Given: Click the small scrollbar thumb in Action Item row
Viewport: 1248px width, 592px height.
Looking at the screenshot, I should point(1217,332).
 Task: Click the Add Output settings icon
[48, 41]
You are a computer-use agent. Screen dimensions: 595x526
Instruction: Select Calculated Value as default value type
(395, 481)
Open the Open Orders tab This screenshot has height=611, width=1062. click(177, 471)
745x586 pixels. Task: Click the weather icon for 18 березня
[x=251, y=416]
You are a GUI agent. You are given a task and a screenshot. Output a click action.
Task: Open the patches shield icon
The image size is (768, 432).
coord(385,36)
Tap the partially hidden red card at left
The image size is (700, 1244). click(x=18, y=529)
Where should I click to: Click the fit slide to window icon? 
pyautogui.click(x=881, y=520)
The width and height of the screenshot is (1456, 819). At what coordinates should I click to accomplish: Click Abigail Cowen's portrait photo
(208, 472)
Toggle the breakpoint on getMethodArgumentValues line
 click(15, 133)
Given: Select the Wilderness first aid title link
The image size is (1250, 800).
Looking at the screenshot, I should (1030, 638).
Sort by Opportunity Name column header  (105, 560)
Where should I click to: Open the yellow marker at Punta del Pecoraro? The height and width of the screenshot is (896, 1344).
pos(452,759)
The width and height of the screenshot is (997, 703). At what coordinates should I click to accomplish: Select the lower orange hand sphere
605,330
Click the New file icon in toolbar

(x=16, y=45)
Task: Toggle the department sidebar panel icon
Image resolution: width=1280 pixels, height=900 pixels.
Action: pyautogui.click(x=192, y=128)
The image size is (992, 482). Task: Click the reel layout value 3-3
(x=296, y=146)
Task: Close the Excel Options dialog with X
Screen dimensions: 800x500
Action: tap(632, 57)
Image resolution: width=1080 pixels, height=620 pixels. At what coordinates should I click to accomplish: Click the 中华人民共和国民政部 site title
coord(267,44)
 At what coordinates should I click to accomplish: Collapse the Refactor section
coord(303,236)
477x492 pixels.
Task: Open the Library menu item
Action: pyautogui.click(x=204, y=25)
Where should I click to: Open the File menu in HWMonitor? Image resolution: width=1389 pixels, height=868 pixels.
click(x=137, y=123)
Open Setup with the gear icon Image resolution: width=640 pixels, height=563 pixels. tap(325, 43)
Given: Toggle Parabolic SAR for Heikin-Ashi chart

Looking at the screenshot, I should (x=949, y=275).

════════════════

§ Task requirements
Write out the records verbatim, everything from the line containing "You are a GUI" down to the line containing "(x=296, y=146)", both of those lines included.

§ Answer to the problem
You are a GUI agent. You are given a task and a screenshot. Output a click action.
Task: Open the patches shield icon
The image size is (768, 432).
coord(385,36)
Tap the partially hidden red card at left
The image size is (700, 1244). click(x=18, y=529)
Where should I click to: Click the fit slide to window icon? 
pyautogui.click(x=881, y=520)
The width and height of the screenshot is (1456, 819). At what coordinates should I click to accomplish: Click Abigail Cowen's portrait photo
(208, 472)
Toggle the breakpoint on getMethodArgumentValues line
 click(15, 133)
Given: Select the Wilderness first aid title link
The image size is (1250, 800).
Looking at the screenshot, I should (1030, 638).
Sort by Opportunity Name column header  (105, 560)
Where should I click to: Open the yellow marker at Punta del Pecoraro? The height and width of the screenshot is (896, 1344).
pos(452,759)
The width and height of the screenshot is (997, 703). At what coordinates should I click to accomplish: Select the lower orange hand sphere
605,330
Click the New file icon in toolbar

(x=16, y=45)
Task: Toggle the department sidebar panel icon
Image resolution: width=1280 pixels, height=900 pixels.
Action: pyautogui.click(x=192, y=128)
The image size is (992, 482). Task: Click the reel layout value 3-3
(x=296, y=146)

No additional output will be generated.